Guest Author - Nancy Brotherton
Summer is here and so are the orange barrels that indicate road repair. Keep on the lookout for motorcycle hazards such as uneven pavement, differences in surface heights, repaving, road debris, and temperature changes.
When navigating on uneven pavement from stripping and paving roadways, keep a firm grip on the handlebars, maintaining control of your motorcycle. You may feel like you are in a blender, but don't panic. The key is to ride it out and know that the motorcycle is not moving as much as you think it is. For differences in surface heights, remember to cross with the most angle you can and roll on some throttle to get your motorcycle up and over.
Another motorcycle riding hazard is dehydration. When the temperature soars, remember to keep yourself hydrated by drinking plenty of water. With the wind and sun, it is easy to get dehyrdrated and do stupid things on the motorcycle. Another motorcycle hazard is known as "tar snakes" or black tar that has been poured on the asphalt cracks for repair, become very slippery when warmed by the hot sun and don't lend themselves well to fast movements or high speeds. If you find yourself on a web of tar snakes, remember to keep your speed and angle constant until you can ride to a safer area.
Motorcycle road debris hazards come in many forms such as gravel, sand, oil, potholes, brush, and trash. The best course of action is to try and avoid the obstacle by choosing a better path or swerving.
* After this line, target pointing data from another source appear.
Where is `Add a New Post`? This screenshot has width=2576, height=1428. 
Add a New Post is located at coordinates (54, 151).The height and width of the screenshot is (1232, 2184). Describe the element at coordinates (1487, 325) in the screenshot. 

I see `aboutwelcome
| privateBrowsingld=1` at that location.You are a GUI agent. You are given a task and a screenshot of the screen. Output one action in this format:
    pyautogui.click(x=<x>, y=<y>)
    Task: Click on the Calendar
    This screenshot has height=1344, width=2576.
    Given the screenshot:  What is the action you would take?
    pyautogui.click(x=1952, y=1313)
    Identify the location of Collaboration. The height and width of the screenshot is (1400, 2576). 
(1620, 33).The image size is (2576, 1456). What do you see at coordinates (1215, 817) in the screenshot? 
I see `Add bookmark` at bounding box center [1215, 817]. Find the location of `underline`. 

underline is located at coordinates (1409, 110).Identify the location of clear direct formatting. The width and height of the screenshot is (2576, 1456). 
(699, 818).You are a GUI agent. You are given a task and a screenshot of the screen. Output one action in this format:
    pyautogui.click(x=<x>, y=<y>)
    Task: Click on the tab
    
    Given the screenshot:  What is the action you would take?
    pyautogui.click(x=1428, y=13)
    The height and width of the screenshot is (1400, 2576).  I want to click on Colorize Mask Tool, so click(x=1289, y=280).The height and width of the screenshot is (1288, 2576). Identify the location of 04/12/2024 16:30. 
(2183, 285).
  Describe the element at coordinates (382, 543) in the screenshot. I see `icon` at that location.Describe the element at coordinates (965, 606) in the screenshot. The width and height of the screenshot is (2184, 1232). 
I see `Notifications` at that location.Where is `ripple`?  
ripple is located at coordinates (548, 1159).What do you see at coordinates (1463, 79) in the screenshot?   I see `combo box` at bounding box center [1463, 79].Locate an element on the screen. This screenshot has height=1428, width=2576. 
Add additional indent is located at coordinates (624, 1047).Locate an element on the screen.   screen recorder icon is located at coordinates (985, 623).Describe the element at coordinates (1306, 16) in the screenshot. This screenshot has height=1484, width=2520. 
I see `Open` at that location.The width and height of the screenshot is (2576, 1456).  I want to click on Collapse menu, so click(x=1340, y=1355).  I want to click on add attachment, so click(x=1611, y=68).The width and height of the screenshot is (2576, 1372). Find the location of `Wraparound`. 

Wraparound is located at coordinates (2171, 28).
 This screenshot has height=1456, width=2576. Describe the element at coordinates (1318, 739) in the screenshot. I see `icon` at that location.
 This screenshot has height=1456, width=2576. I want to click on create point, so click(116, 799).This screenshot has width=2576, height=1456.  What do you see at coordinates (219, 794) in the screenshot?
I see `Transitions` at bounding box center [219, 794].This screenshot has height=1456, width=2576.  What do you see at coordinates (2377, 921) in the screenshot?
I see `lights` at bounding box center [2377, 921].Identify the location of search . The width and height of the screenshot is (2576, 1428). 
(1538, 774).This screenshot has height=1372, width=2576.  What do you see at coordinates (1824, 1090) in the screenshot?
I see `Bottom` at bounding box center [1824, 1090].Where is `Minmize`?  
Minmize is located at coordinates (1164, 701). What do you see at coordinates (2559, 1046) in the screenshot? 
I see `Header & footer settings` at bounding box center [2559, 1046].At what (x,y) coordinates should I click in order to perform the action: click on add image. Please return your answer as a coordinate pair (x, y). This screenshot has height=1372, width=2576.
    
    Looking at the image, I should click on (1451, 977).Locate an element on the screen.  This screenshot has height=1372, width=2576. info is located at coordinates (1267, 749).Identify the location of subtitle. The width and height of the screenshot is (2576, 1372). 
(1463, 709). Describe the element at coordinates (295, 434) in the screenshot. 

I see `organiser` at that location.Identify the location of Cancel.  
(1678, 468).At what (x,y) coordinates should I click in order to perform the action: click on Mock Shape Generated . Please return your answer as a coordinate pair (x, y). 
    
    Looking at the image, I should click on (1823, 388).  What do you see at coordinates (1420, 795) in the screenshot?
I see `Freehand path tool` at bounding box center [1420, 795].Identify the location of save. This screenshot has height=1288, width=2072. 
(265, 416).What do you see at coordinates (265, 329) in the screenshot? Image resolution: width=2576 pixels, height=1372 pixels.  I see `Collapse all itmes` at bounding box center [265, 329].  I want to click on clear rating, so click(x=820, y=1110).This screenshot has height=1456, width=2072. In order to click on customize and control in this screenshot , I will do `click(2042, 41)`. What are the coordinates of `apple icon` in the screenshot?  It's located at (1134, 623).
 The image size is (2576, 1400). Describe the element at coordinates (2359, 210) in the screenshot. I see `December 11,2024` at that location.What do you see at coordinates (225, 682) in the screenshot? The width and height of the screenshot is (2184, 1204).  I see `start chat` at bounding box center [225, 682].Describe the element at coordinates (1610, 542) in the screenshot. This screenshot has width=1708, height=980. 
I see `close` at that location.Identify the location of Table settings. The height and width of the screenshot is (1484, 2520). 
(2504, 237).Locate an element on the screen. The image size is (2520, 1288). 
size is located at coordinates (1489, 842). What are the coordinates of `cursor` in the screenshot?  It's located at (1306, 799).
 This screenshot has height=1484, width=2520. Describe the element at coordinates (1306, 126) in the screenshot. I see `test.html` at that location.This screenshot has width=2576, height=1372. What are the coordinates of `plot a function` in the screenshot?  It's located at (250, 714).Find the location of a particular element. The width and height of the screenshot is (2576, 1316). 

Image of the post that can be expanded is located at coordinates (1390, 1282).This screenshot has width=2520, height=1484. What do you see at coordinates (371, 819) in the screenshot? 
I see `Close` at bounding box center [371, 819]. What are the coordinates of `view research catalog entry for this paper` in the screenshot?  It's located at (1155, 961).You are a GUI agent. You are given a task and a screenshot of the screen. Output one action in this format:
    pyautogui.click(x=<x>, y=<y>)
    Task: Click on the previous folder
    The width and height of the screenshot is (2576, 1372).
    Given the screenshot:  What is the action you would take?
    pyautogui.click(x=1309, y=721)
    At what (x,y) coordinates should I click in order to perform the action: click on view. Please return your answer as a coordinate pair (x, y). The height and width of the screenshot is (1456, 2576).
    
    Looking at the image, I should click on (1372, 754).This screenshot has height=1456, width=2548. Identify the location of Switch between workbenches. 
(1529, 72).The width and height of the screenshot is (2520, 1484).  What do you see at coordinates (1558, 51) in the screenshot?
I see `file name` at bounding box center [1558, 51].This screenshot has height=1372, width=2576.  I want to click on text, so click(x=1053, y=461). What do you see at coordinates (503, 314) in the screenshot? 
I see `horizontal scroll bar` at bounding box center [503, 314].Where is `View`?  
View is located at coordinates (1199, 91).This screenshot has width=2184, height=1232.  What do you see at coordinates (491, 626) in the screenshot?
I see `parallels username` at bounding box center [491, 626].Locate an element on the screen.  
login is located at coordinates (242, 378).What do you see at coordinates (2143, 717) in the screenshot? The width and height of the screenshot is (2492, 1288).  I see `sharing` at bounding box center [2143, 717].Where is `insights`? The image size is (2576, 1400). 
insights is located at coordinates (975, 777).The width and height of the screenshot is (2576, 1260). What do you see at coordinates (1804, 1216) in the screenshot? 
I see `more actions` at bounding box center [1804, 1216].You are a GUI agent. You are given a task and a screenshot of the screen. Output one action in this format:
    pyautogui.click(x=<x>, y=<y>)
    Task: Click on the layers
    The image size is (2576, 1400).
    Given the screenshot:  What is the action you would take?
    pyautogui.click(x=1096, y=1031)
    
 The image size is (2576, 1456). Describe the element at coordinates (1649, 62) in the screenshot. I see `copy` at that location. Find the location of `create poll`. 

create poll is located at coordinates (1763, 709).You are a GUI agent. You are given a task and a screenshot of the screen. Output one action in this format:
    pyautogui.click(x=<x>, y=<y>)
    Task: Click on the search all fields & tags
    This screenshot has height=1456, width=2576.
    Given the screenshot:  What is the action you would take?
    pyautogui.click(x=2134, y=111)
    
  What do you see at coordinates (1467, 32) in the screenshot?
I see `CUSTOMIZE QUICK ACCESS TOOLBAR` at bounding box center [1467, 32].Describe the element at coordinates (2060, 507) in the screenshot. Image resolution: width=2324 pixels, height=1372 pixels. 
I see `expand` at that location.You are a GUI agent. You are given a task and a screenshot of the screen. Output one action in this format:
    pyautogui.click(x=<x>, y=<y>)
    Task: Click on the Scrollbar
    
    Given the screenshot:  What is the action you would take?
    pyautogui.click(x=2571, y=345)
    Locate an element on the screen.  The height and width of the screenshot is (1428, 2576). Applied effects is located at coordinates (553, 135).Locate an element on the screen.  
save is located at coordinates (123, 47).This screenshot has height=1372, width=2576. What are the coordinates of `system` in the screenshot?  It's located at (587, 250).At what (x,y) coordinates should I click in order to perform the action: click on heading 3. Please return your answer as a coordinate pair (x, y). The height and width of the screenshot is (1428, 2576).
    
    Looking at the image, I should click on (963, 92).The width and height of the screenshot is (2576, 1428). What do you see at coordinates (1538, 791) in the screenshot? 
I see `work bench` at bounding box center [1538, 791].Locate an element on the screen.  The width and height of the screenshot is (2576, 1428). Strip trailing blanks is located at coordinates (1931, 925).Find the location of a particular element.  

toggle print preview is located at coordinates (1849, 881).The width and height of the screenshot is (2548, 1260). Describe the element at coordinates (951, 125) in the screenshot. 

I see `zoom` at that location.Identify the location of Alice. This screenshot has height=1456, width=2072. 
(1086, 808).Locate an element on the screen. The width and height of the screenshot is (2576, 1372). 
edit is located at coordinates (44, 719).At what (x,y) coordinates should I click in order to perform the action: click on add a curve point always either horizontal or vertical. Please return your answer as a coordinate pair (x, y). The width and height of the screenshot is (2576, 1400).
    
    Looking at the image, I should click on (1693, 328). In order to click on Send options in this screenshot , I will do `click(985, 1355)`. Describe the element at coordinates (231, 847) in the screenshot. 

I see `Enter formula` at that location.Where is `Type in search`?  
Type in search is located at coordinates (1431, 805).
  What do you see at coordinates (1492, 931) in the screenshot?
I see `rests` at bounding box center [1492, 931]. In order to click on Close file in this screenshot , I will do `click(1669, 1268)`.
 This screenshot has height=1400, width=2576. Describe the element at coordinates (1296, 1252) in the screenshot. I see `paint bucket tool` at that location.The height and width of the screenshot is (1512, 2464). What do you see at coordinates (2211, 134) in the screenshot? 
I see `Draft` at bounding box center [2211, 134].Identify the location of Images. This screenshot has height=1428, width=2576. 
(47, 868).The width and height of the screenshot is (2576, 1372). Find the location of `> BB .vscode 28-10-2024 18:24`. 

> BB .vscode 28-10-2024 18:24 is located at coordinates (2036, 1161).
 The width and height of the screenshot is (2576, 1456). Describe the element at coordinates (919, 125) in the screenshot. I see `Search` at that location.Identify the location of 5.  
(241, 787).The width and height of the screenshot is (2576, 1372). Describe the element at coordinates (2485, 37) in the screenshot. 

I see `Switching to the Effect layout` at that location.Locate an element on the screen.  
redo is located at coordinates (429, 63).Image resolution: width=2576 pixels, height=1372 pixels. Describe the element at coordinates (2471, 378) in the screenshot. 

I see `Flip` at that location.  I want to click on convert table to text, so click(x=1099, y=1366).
For slick obstacles, reduce your speed before your encounter because slick surfaces require more stopping time. Maintain a firm grip on the handlebars, keeping it straight and steady.
Strong winds means reduced riding control. If you are riding and wind gusts start pushing your bike, keep a firm grip on the handlebars, lean your bike into the wind by countersteering, keep an upright posture, and keep plenty of distance between you and other vehicles.
Rain storms mean slick road conditions because of oil buildup and slick lane markers. When a rain first begins, the road becomes the slickest from the oil and other debris mixing with the rain. After a rain, the center of a lane is where the oil tends to build up so gently change lane position to avoid the center. Be aware of slickness when stopping and wear oil-resistant riding boots to help alleviate slippage.
Summer is not only prime time to ride, but it's prime time for groundhogs to sun themselves on the side of the road and for deer to drink from roadside creeks.
Look for the deer crossing signs and reduce your speeds in these areas. Remember that deer are unpredictable and appear calm until you get right up on them, when they suddenly take flight. If the deer are on the road, be prepared to brake and allow the deer to cross, rather than assuming you can speed up or swerve to miss them.
Dogs are more predictable. The rule of thumb for dogs is to vary your speed, it distracts them and throws their timing off. A dog will go for the front tire in a herding response so make sure the dog doesn't make it there by varying your motorcycle speed.
These are only a few of the hazardous motorcycle road conditions that summer roads hold in store. Be prepared and practice your motorcycle riding maneuvers until they are an automatic riding habit. I recommend taking the Experienced Riders Course (ERC) sponsored by the Motorcycle Safety Foundation on an annual basis to keep your skills polished.